So apparently it’s been a little while since I’ve updated this blog. I would apologize for the lengthy gap, but frankly, dipping back into the Tomb of Terrors set should be all the apology you people deserve. This is a bit of a landmark here, too, as I’ve now knocked out the seventh disc in the set, and so am now more than halfway through it. It’s been a long, dark journey, and I for one am proud that’s it’s now four movies closer to being mercifully over.

That’s not to say that all four movies on this disc are bad, but this first one here certainly is. Directed and co-written by Boris Pavlovsky, this is one of those movies where a group of friends gets together for a party and is picked off one by one by a mad killer. It’s a typical entry for the Tomb of Terrors set, both in that instead of a polished, professional film it’s done by a group of friends with a digital camera, and in that it’s not very good.

First, let’s talk about the ways in which is compromised by its effort to avoid any financial costs. This starts off with the time-honored tradition of talking to each other for the first half hour of the film (a classic maneuver, as dialogue doesn’t cost a dime), which becomes a problem when the writers can’t think of anything more interesting for them to discuss than a tedious and lengthy argument (I can’t call this a debate) on who’s better, men or women. I would directly quote some of the lines, but then you’d cry. We also have the title villain, who, no doubt owing to the high costs of roping someone’s grandmother into acting the part, is just one of the writers in a Halloween store mask/wig. There’s also a part where two characters are supposedly trying to drive away to safety, even though the car is visibly not moving. My best guess is that they were having trouble hearing the dialogue over the car engine, but if you’re going to be trying a thing like this, at least have the common sense to film it at an angle that doesn’t show an unmoving tree right next to the car!

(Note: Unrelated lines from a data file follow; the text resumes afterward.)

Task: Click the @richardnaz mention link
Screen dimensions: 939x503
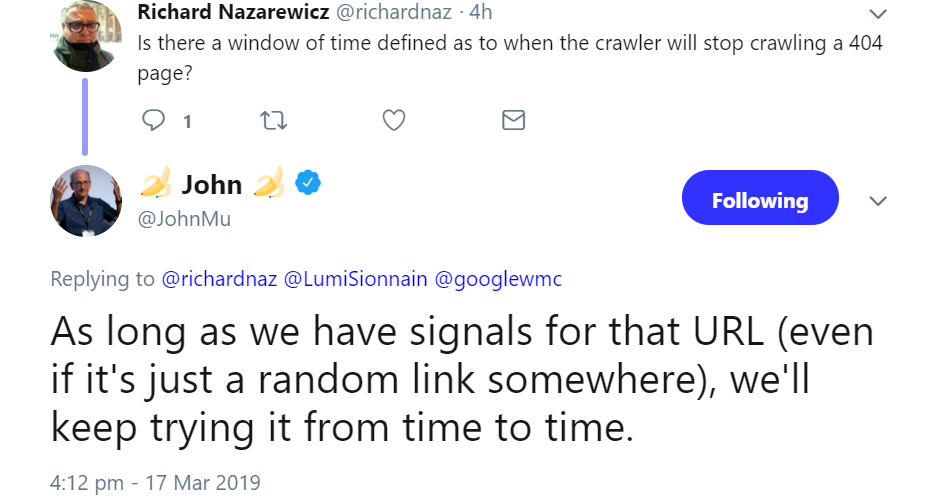Action: (219, 279)
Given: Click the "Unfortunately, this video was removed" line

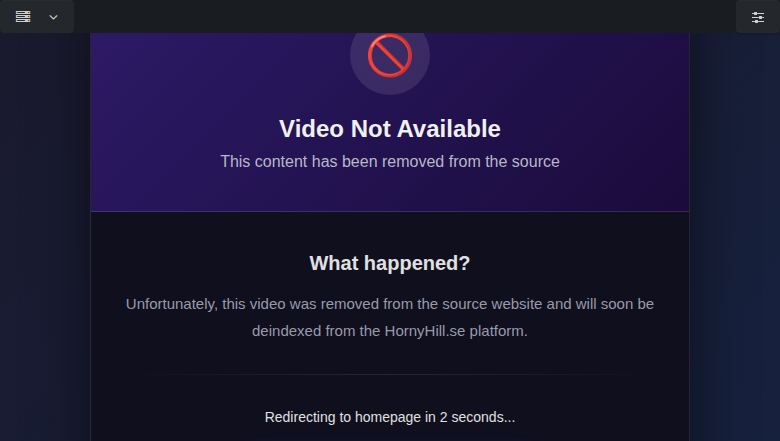Looking at the screenshot, I should (x=390, y=304).
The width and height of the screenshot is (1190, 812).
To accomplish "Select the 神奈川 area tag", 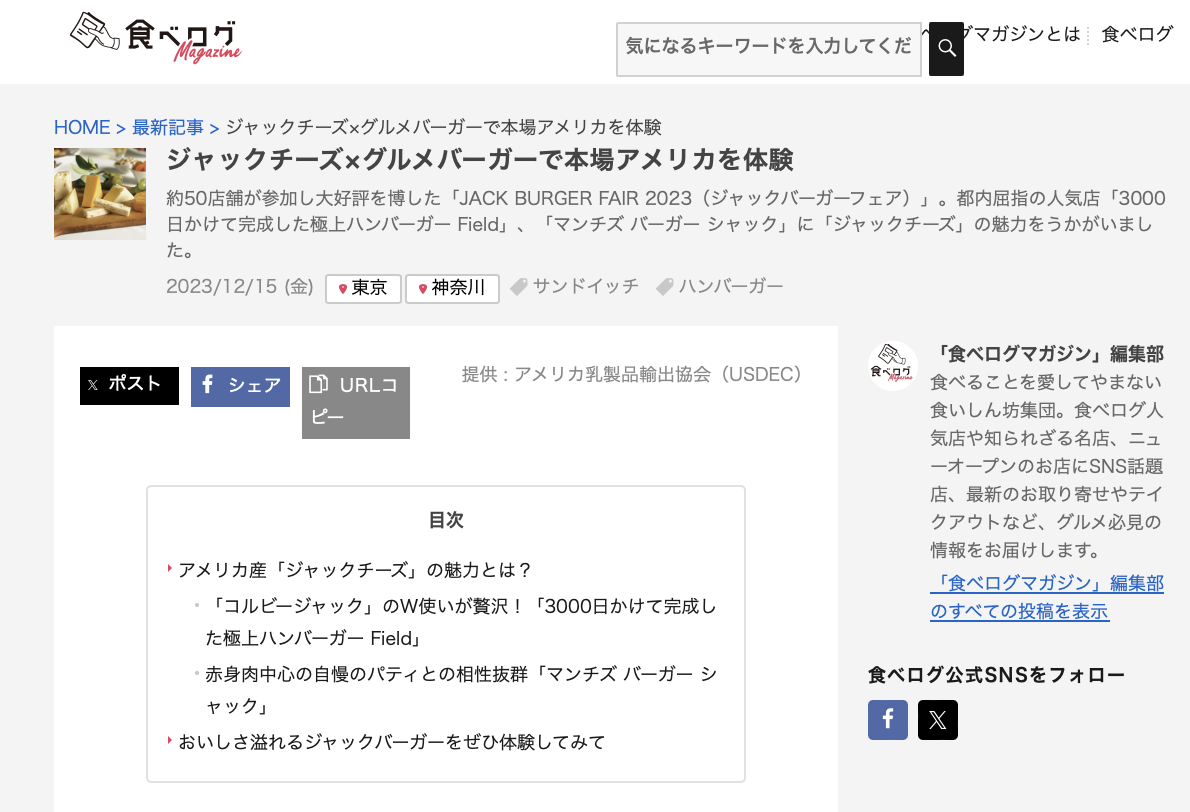I will click(452, 288).
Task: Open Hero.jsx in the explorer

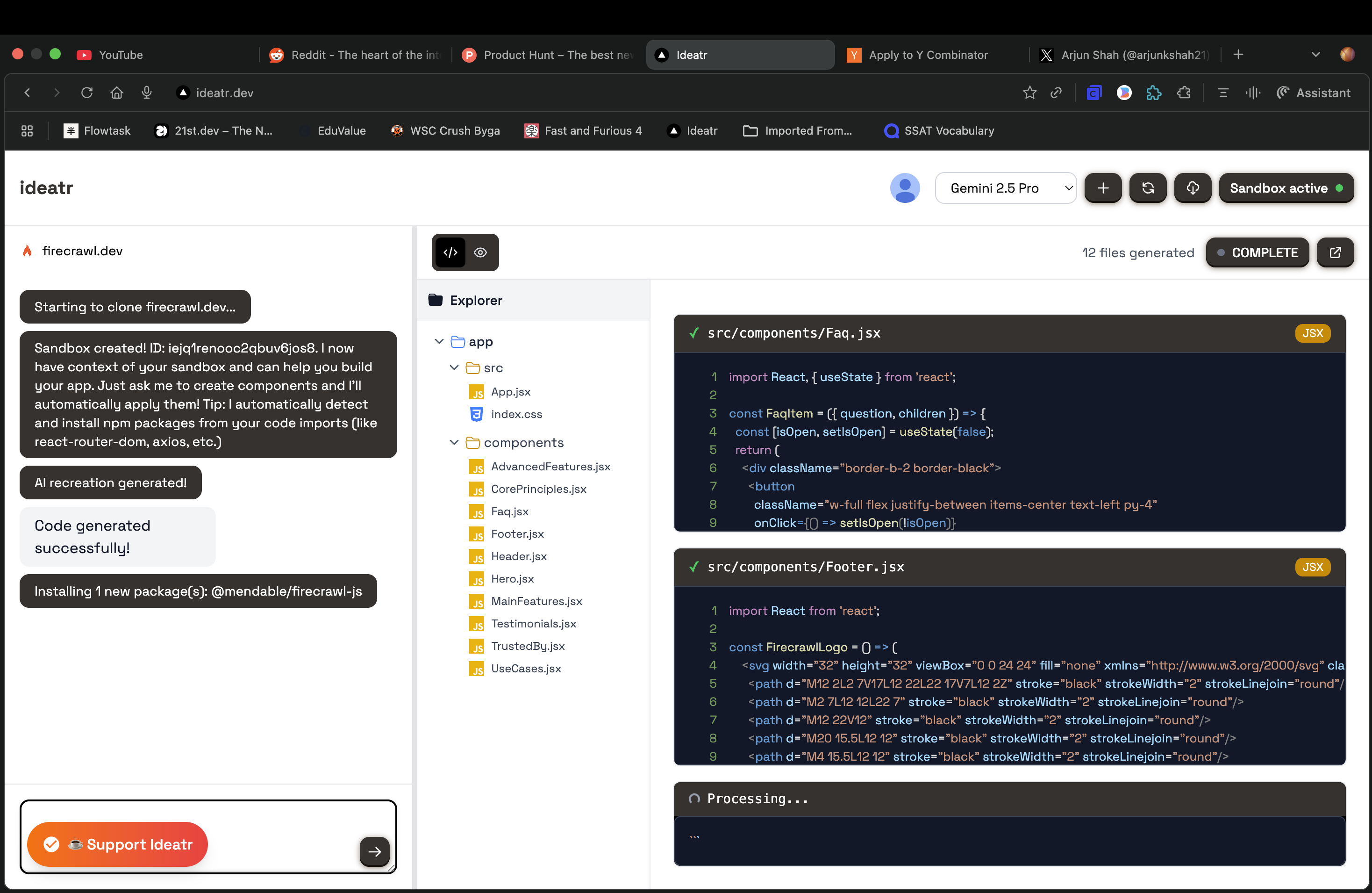Action: (512, 579)
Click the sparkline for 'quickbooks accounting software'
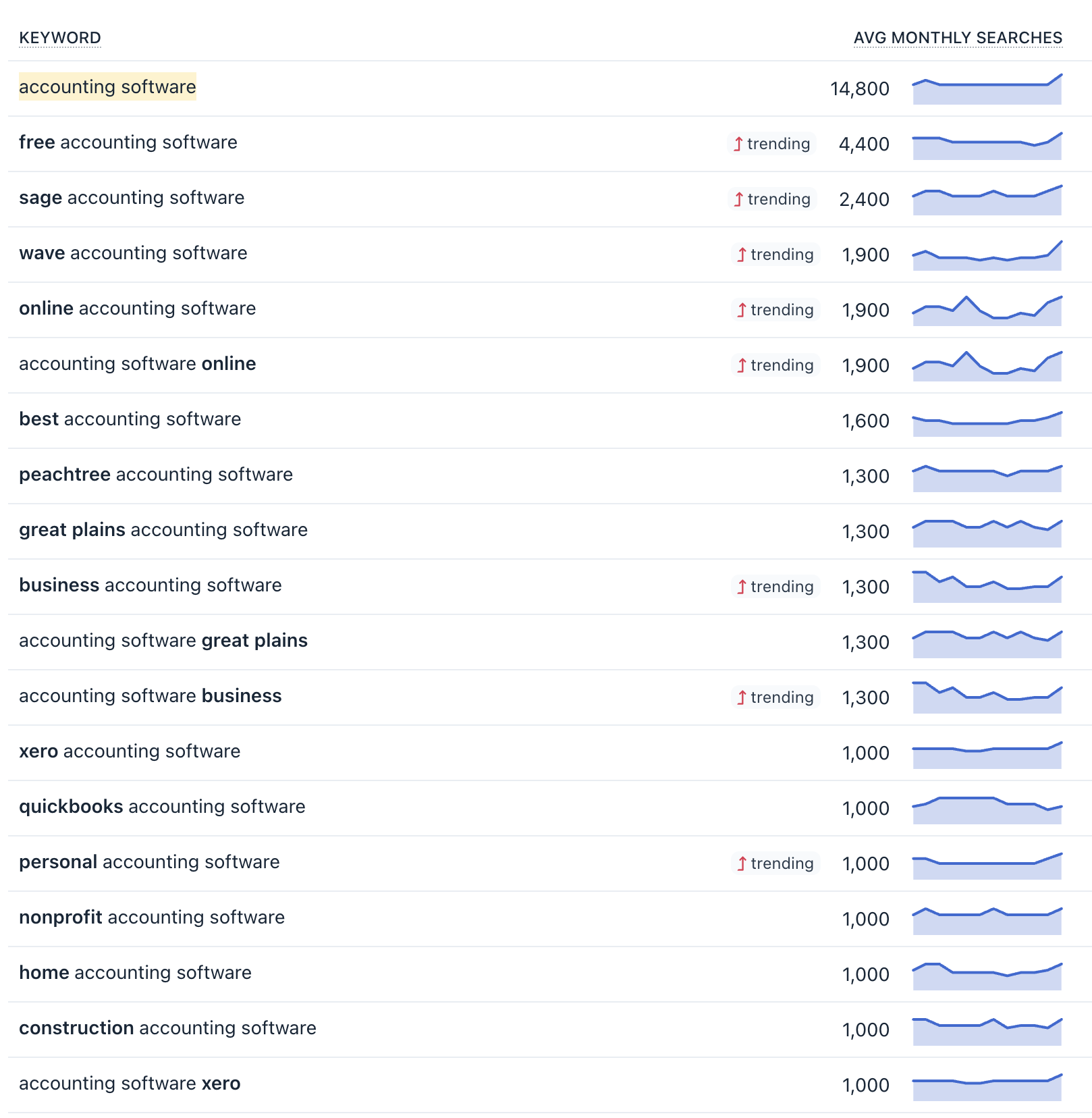This screenshot has width=1092, height=1118. [987, 809]
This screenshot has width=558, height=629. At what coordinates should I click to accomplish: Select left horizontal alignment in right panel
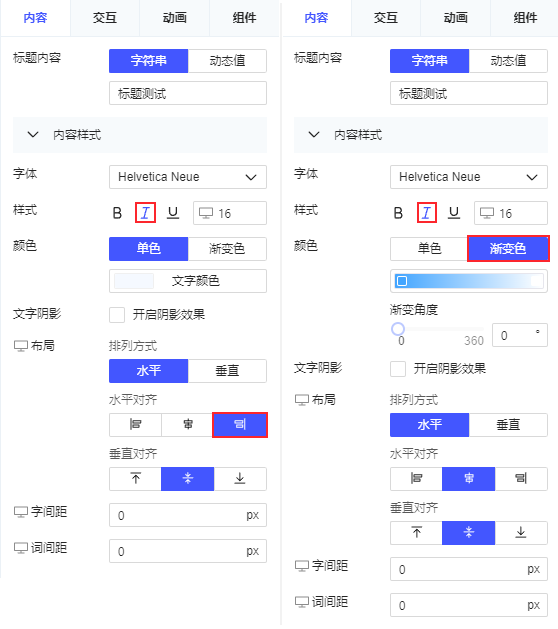point(416,479)

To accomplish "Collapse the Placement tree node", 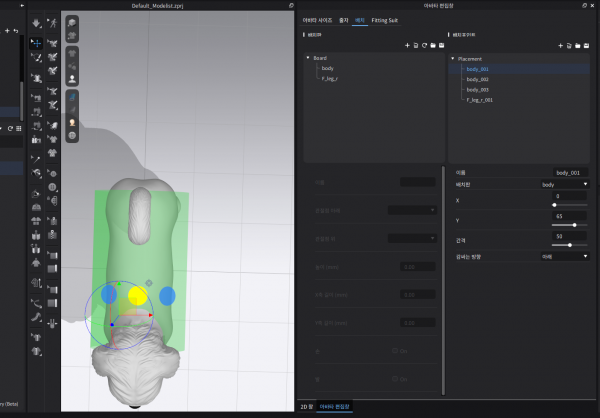I will pyautogui.click(x=451, y=58).
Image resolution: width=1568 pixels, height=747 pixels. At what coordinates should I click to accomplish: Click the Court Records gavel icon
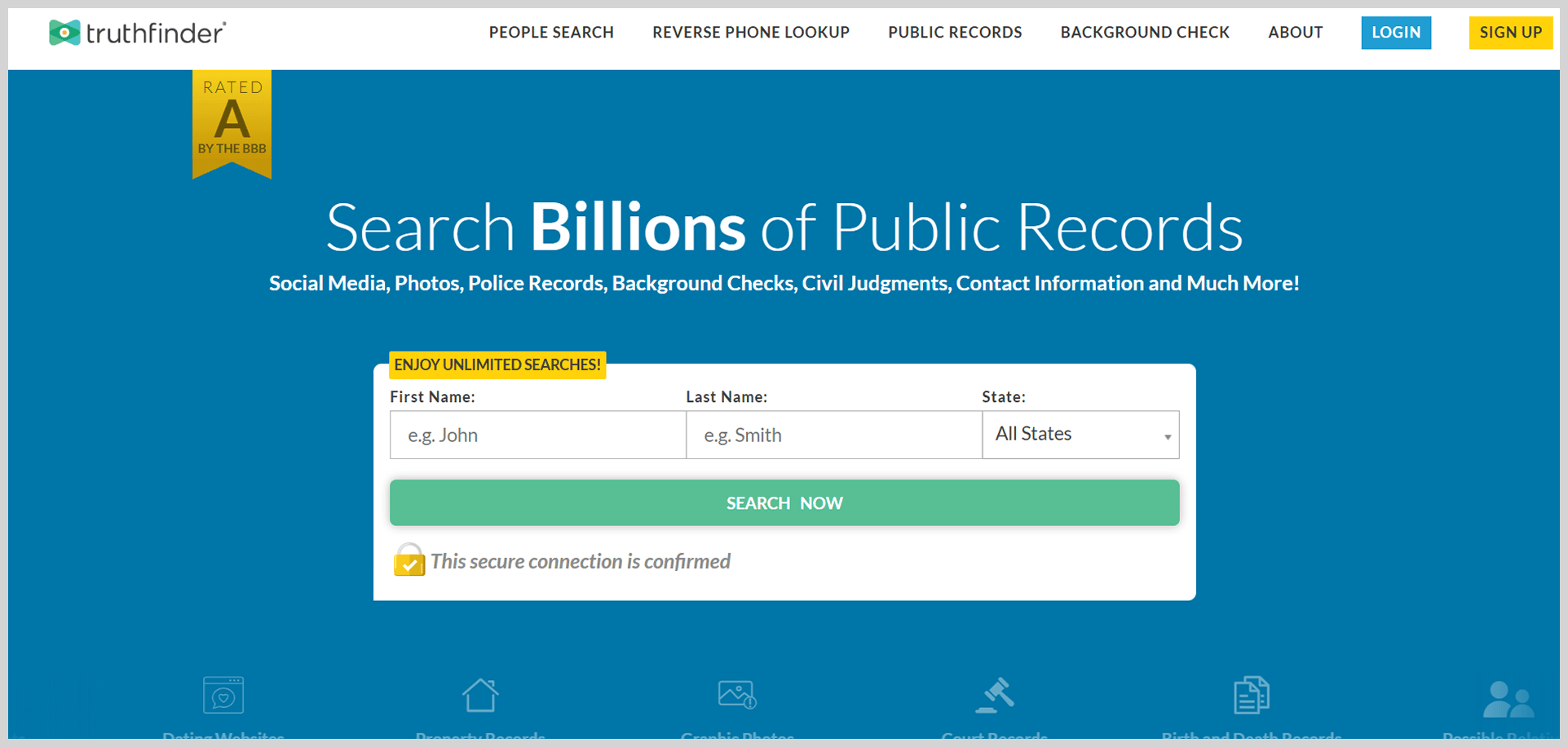coord(994,695)
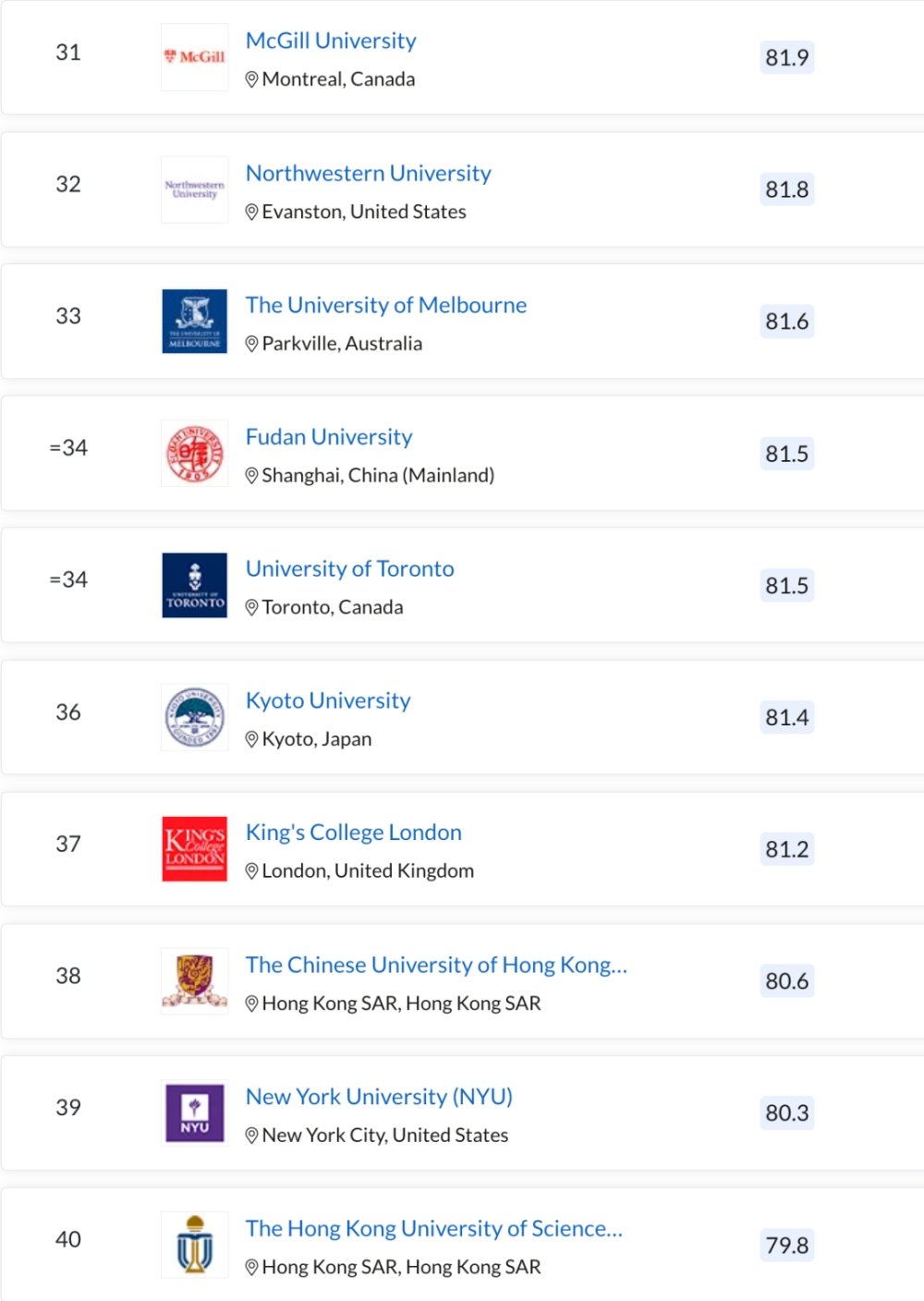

The end twist is probably the worst part of a bad movie, however, as it means the film has completely cheated up to this point, while simultaneously trying and failing to rip off a fairly famous early 80s slasher movie in the process. I won’t reveal what it is here, but die hard slasher fans might be able to guess the twist just from that statement alone. It’s not completely without merit, of course -- if nothing else, it’s only an hour long, so it doesn’t linger overmuch, and I freely admit I laughed when one of the characters announces that he found a gun in the house, but they have to be careful with it because it only has one bullet. Thanks for that warning there, pal.